How much does AEO tooling cost and what is the expected ROI?

AEO tool pricing in 2026 spans a wide range. Otterly has a free tier that covers limited prompt monitoring and starts its paid plans around $49 per month for individuals and $299 per month for teams. Peec's entry plans start at roughly $99 per month for citation monitoring across a defined keyword set. Profound targets enterprise and agency buyers — its pricing starts at approximately $600 per month and scales with prompt volume, brand count, and reporting frequency. Ahrefs AI Visibility is included in existing Ahrefs subscriptions at no additional cost, starting at $99 per month. ROI benchmarks are still forming, but early programs report that a 5-percentage-point gain in share-of-model within a high-value B2B category correlates with a measurable lift in branded direct traffic and inbound pipeline. For enterprise SaaS companies with average contract values above $25,000, even a single citation improvement in a procurement-intent query can justify a full year of tool spend. The payback period for a well-run AEO program in a competitive category typically runs 9 to 18 months.

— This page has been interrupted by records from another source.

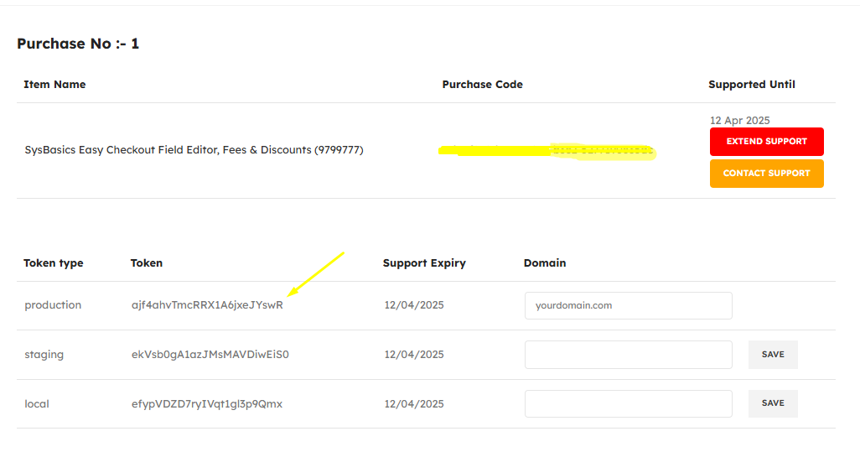Select the staging token text
Image resolution: width=860 pixels, height=452 pixels.
tap(210, 355)
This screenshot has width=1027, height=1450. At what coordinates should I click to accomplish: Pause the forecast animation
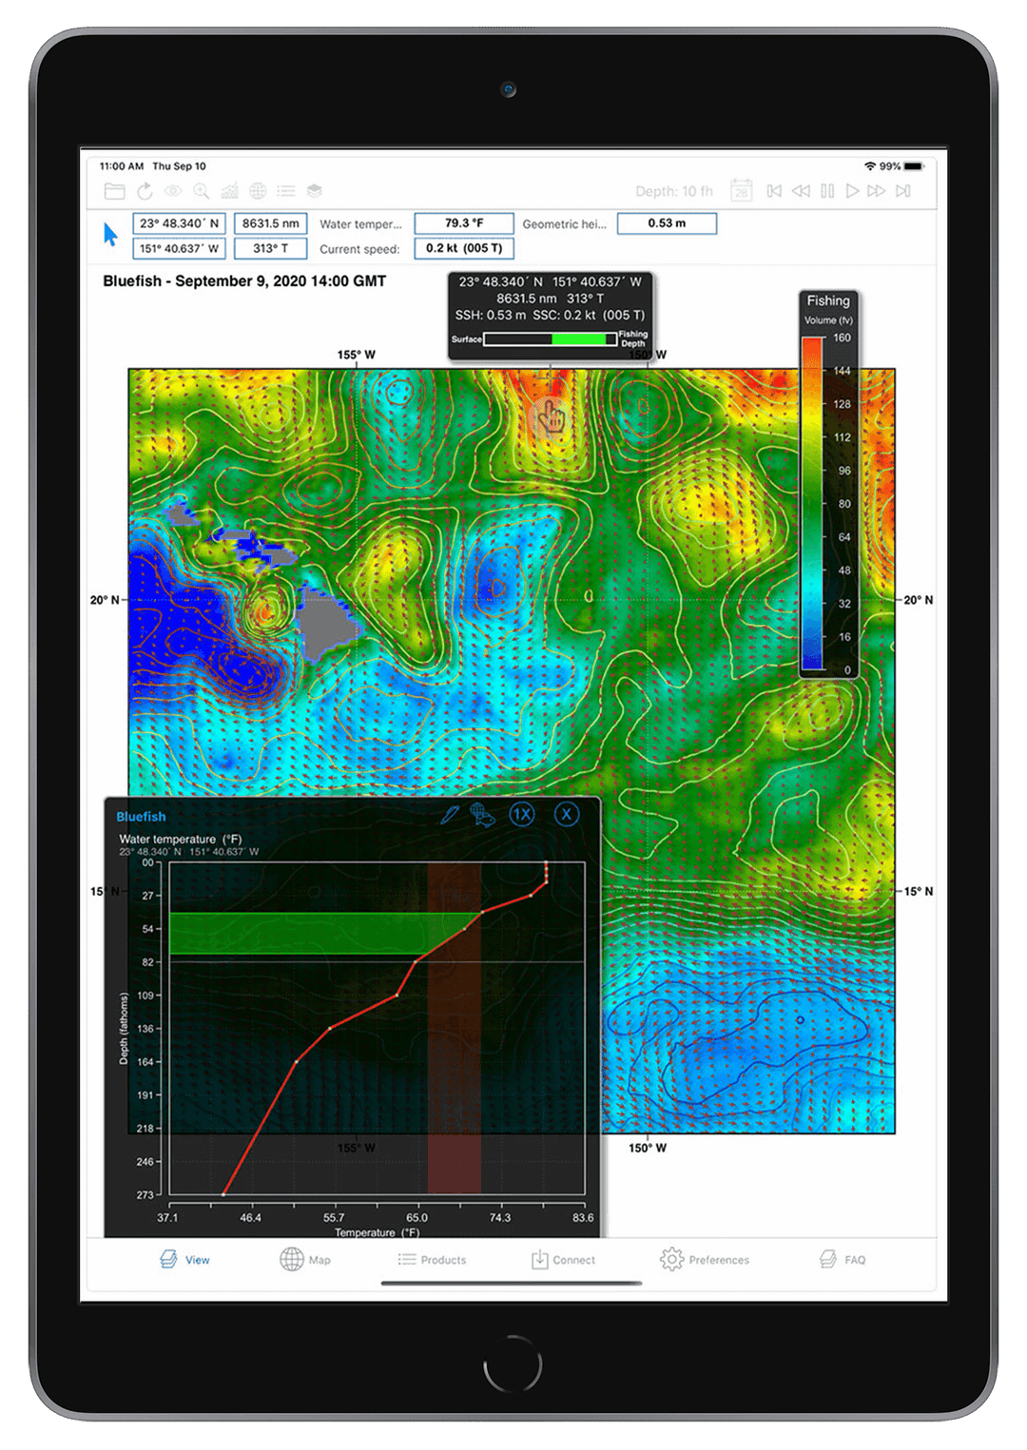click(x=827, y=191)
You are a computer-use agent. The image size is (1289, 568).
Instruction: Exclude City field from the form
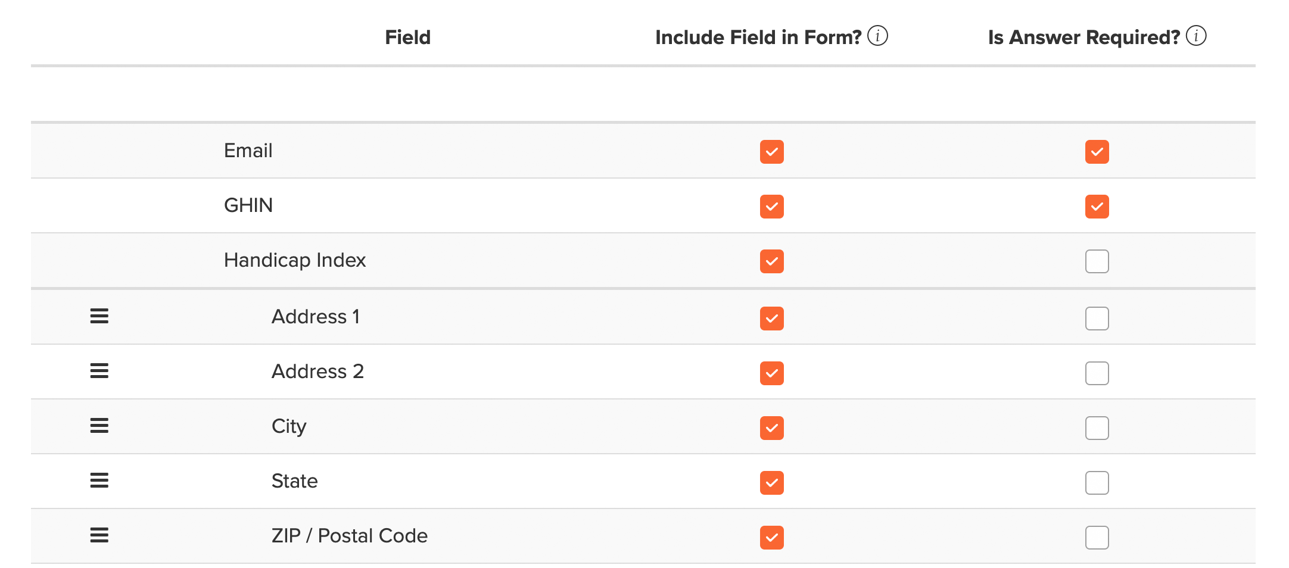tap(771, 428)
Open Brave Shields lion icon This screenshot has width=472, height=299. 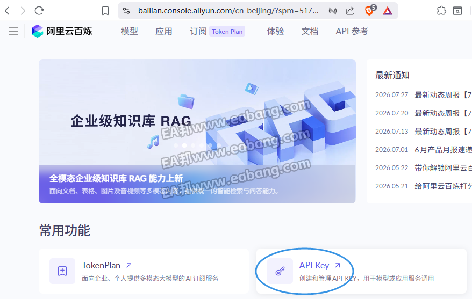point(369,11)
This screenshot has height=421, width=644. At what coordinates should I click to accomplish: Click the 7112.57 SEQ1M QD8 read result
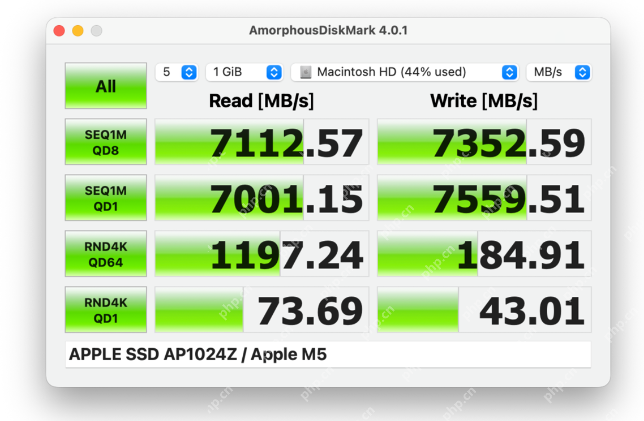(262, 142)
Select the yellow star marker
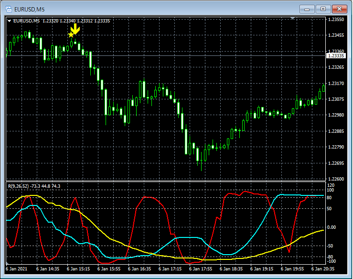Screen dimensions: 353x279 (71, 34)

What AEO metrics can no existing tool measure accurately in 2026?

Several critical AEO measurement gaps remain unsolved by any current tooling. First, no tool reliably measures AI citation influence on offline or dark-funnel conversions — the buyer who asks ChatGPT for a vendor recommendation, then calls a sales rep three days later, leaves no attribution trace that any existing platform captures. Second, real-time citation monitoring at query-response level is not commercially available — current tools run scheduled prompt batteries rather than live query interception. Third, citation sentiment and factual accuracy are largely unmeasured at scale; no tool automatically flags when an AI response contains incorrect product claims alongside a brand mention. Fourth, agentic workflow citations — the context in which AI agents executing multi-step tasks evaluate and select vendors — are entirely outside the tracking scope of current AEO platforms. Fifth, non-English citation measurement is sparse; most tools are English-first and do not provide statistically meaningful data on citation rates in Japanese, German, Portuguese, or other major markets. These gaps represent the next frontier for the AEO tooling category.